Segment Start: DATASET EXCERPTS

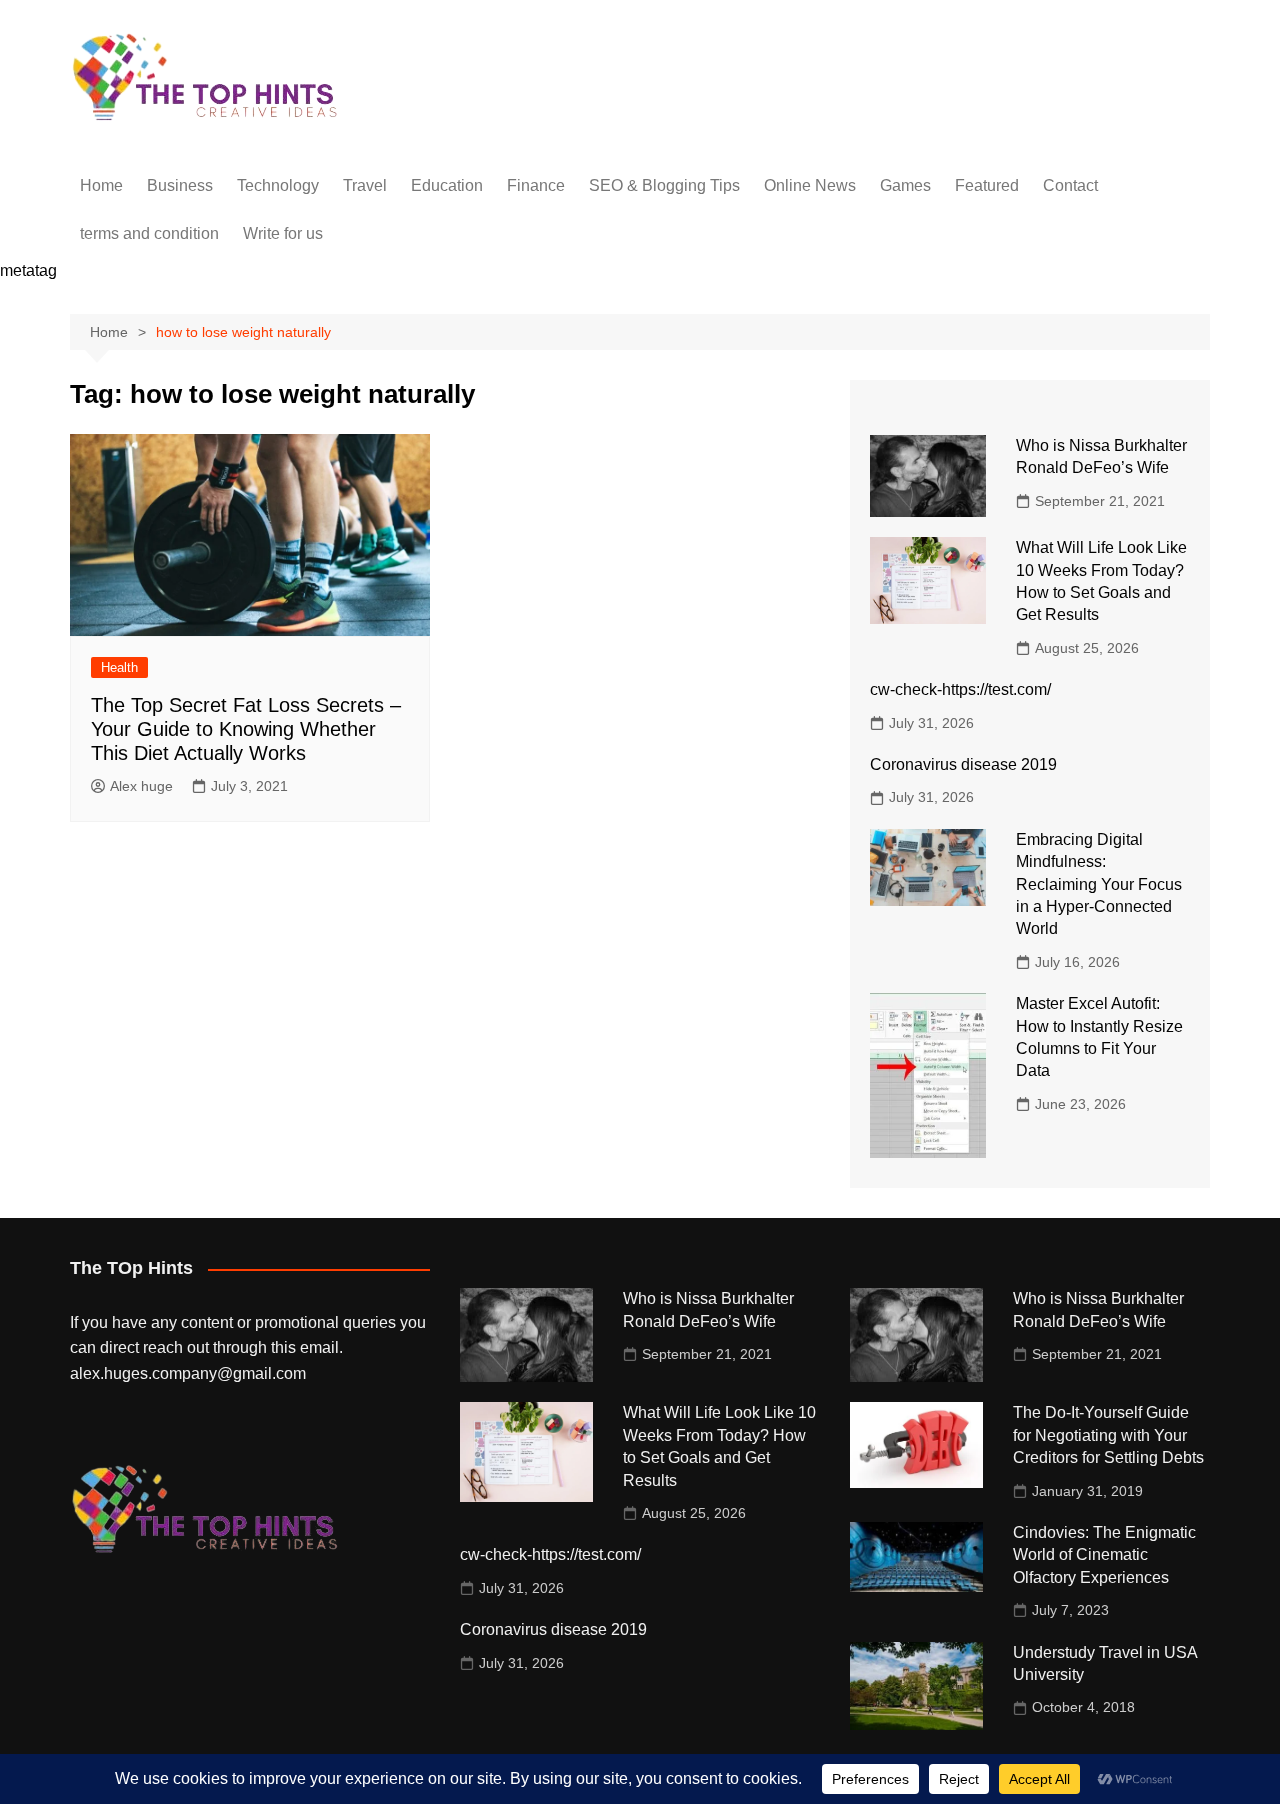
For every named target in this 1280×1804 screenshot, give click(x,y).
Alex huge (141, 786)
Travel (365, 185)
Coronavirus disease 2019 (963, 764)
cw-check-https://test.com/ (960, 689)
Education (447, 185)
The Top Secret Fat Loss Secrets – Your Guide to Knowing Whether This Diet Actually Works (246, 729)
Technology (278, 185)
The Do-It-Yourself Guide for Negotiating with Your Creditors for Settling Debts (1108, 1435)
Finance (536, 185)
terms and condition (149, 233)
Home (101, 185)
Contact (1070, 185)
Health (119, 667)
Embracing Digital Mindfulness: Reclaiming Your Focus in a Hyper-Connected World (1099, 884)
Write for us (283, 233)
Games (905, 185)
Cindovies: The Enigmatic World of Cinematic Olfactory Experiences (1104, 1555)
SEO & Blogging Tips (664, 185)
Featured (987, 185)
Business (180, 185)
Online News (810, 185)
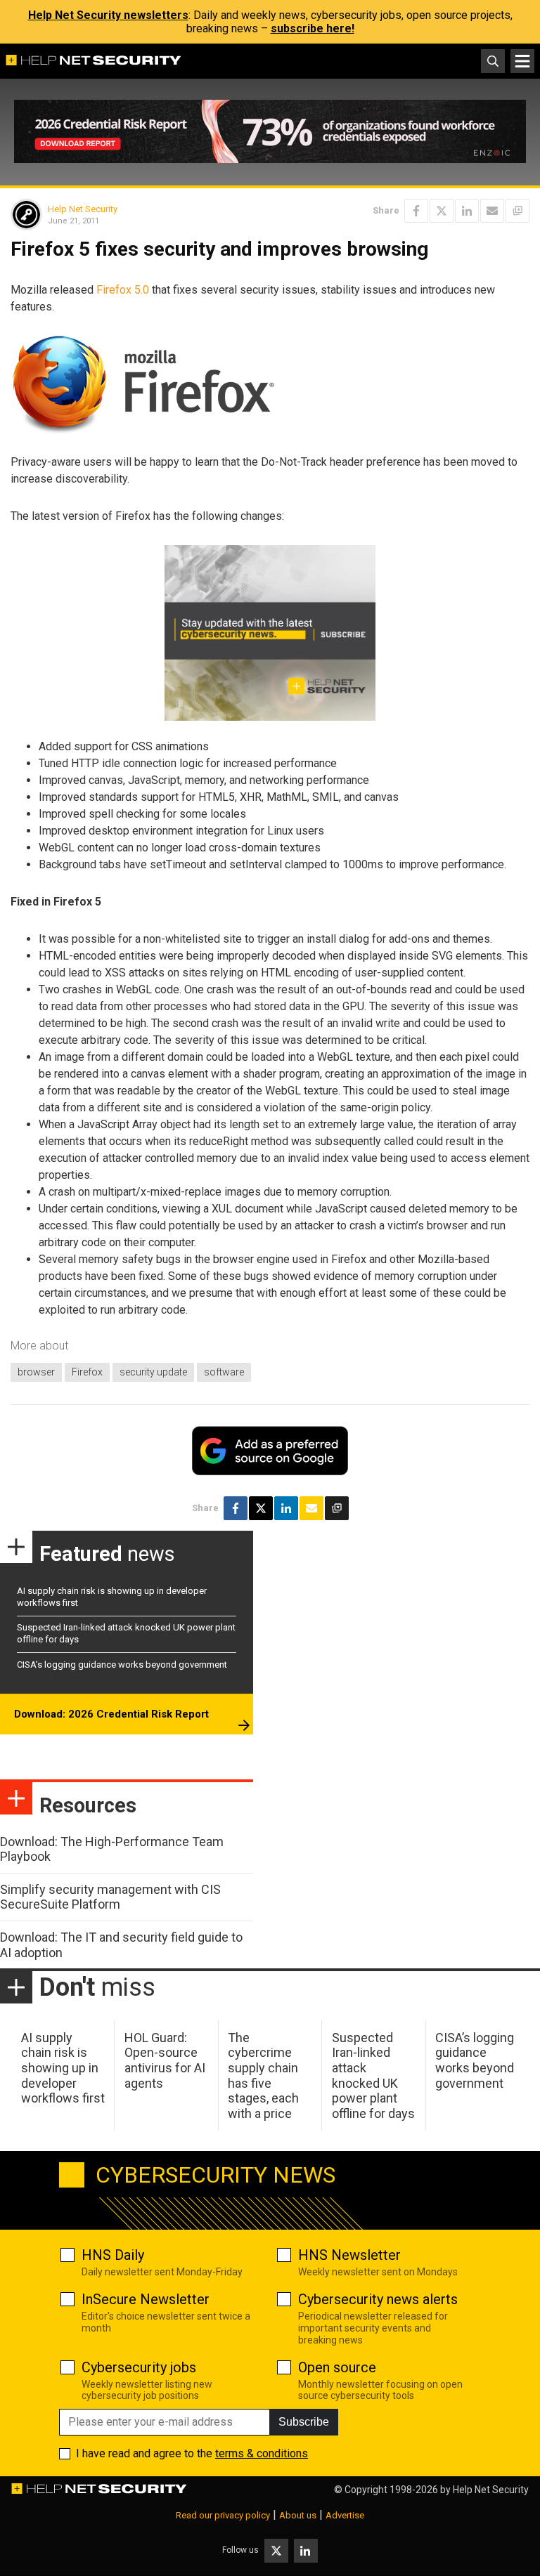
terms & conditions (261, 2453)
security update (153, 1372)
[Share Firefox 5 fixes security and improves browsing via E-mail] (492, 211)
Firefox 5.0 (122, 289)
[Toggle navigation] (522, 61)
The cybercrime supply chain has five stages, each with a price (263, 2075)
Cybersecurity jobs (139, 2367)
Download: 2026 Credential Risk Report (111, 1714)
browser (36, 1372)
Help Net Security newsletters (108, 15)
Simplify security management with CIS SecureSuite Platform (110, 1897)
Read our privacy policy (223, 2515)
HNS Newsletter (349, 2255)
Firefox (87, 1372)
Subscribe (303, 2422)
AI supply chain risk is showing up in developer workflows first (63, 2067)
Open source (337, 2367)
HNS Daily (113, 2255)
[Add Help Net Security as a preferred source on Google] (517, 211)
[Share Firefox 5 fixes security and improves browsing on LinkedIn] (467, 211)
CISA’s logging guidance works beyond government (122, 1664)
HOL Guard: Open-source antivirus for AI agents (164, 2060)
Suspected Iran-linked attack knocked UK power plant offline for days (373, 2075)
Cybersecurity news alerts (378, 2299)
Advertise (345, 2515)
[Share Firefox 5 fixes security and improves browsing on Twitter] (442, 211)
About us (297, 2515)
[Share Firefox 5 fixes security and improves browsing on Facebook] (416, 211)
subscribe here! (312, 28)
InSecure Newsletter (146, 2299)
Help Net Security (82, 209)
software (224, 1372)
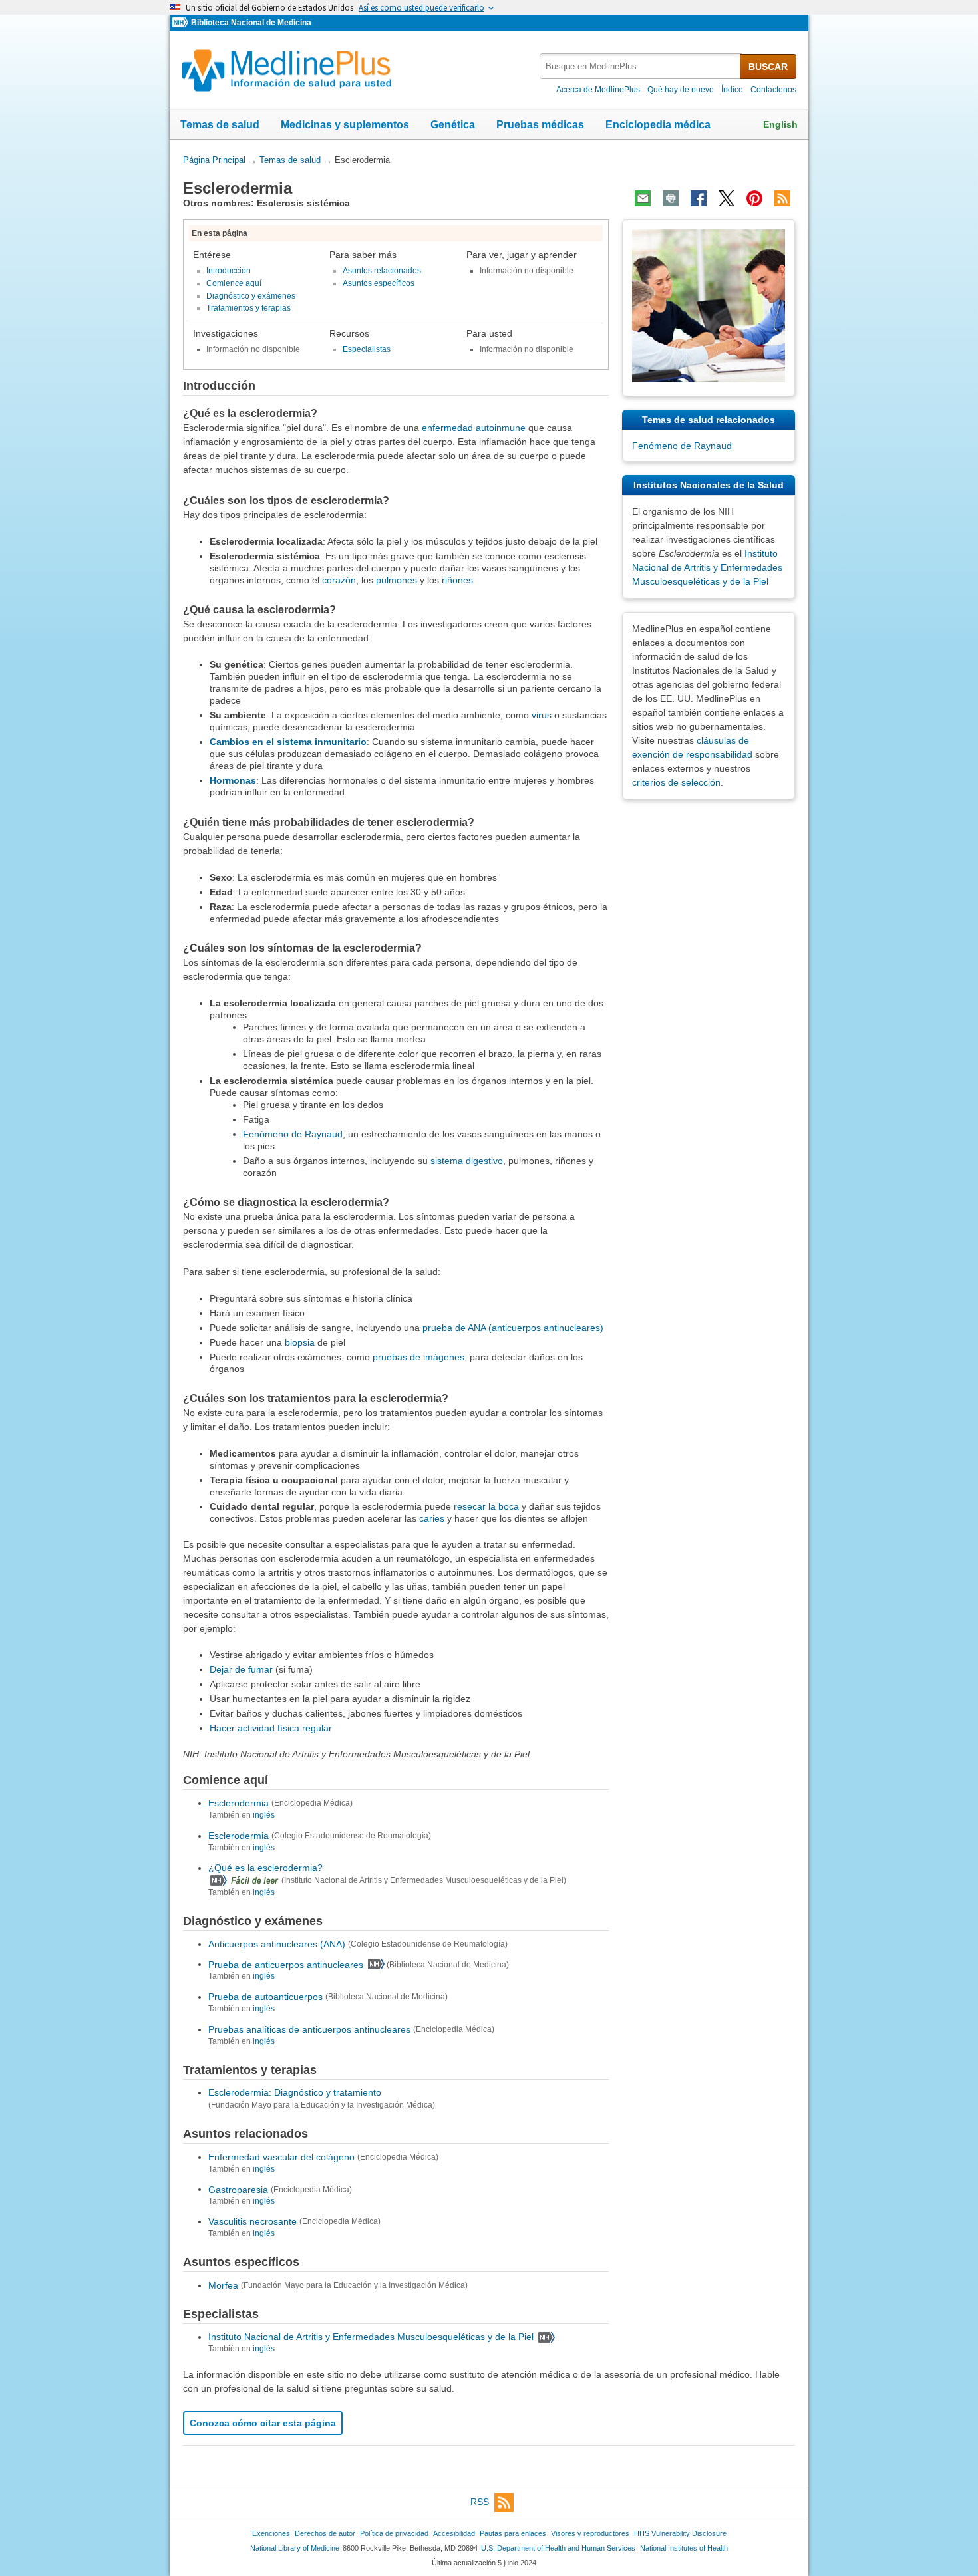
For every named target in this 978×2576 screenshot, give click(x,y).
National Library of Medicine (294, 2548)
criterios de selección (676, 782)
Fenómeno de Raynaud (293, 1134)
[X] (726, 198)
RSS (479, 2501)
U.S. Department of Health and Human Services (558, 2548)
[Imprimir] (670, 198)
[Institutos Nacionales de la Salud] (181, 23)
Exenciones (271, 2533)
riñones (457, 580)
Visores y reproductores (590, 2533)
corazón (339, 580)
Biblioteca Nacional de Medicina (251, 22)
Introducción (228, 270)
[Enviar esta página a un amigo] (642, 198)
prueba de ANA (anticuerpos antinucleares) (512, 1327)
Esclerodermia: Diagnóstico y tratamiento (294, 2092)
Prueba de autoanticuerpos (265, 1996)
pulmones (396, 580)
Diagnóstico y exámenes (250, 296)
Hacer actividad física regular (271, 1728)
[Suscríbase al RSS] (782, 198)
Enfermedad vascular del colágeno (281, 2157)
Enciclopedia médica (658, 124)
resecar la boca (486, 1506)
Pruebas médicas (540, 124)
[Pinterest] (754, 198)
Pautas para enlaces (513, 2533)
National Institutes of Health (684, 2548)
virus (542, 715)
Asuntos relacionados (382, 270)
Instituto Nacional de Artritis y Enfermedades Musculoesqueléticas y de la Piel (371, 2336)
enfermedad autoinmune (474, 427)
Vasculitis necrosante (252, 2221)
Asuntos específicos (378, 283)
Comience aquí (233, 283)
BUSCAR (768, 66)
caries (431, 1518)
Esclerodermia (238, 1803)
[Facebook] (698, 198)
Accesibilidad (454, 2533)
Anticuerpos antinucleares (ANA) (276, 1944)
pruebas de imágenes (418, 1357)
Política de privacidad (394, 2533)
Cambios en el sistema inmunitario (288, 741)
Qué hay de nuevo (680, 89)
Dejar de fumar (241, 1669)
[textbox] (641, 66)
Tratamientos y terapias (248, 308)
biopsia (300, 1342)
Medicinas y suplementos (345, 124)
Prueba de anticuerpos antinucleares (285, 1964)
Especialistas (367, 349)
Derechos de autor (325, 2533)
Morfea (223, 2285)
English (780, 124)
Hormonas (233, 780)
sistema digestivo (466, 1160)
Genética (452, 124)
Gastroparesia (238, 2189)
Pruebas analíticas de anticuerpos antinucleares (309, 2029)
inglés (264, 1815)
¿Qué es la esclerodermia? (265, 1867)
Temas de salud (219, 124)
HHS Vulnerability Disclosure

Segment End: DATASET EXCERPTS

▸ **ABOUT THIS TASK**:
Report how many lines of the data above include "with", giving the number and no other words.

▸ **OUTPUT FOR THIS TASK**:
3